= What to produce =
Copy the records below verbatim, beginning at the line that contains "Image resolution: width=993" and ending after the line that contains "Action: pos(129,160)".

= The input =
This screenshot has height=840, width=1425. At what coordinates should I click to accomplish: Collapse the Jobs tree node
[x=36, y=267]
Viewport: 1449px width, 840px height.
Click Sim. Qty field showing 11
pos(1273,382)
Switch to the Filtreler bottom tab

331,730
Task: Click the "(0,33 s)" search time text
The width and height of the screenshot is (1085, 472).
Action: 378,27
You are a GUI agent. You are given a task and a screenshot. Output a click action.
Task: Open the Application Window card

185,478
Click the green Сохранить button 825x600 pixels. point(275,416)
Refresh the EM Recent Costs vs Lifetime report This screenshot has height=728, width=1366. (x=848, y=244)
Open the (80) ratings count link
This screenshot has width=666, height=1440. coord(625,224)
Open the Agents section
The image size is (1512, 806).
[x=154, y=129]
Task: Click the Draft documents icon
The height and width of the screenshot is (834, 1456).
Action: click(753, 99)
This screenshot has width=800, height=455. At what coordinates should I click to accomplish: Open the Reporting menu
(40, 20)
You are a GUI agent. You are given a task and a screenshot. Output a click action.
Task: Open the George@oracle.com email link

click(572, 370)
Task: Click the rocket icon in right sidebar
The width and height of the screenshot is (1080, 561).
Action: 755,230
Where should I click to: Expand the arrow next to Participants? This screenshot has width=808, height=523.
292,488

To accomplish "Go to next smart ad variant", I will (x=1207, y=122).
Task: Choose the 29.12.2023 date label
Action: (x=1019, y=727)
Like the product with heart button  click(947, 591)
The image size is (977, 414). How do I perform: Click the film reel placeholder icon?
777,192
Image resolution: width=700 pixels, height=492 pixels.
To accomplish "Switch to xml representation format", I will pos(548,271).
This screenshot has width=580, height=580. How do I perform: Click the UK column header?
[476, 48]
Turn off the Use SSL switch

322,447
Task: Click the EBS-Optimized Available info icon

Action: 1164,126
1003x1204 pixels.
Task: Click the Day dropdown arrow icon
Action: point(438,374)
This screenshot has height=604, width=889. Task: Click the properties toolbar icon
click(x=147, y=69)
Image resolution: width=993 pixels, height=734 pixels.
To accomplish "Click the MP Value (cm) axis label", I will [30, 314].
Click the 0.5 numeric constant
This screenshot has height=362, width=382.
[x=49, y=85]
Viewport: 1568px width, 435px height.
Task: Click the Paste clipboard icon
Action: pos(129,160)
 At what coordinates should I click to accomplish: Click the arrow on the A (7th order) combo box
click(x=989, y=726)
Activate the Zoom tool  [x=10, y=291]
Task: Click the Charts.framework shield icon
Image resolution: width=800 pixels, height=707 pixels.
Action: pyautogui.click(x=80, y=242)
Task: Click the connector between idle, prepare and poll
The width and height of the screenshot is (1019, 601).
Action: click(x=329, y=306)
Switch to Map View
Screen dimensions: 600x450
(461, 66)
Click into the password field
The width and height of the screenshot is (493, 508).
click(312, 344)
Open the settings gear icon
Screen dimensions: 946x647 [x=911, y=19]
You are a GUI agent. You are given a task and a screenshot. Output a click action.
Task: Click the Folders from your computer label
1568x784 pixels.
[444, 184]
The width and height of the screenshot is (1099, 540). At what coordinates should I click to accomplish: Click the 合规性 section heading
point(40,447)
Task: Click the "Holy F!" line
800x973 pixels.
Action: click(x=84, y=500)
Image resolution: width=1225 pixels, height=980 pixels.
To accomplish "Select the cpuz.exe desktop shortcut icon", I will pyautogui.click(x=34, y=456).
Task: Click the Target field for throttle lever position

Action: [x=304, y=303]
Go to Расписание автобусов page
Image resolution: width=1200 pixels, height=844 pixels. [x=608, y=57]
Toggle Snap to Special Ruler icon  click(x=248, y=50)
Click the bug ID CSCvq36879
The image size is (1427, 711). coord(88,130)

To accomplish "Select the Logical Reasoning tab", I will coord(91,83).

= Full response =
Image resolution: width=993 pixels, height=734 pixels.
To accomplish "Click the MP Value (cm) axis label", I will [30, 314].
Click the 0.5 numeric constant
This screenshot has height=362, width=382.
[x=49, y=85]
Viewport: 1568px width, 435px height.
Task: Click the Paste clipboard icon
Action: pos(129,160)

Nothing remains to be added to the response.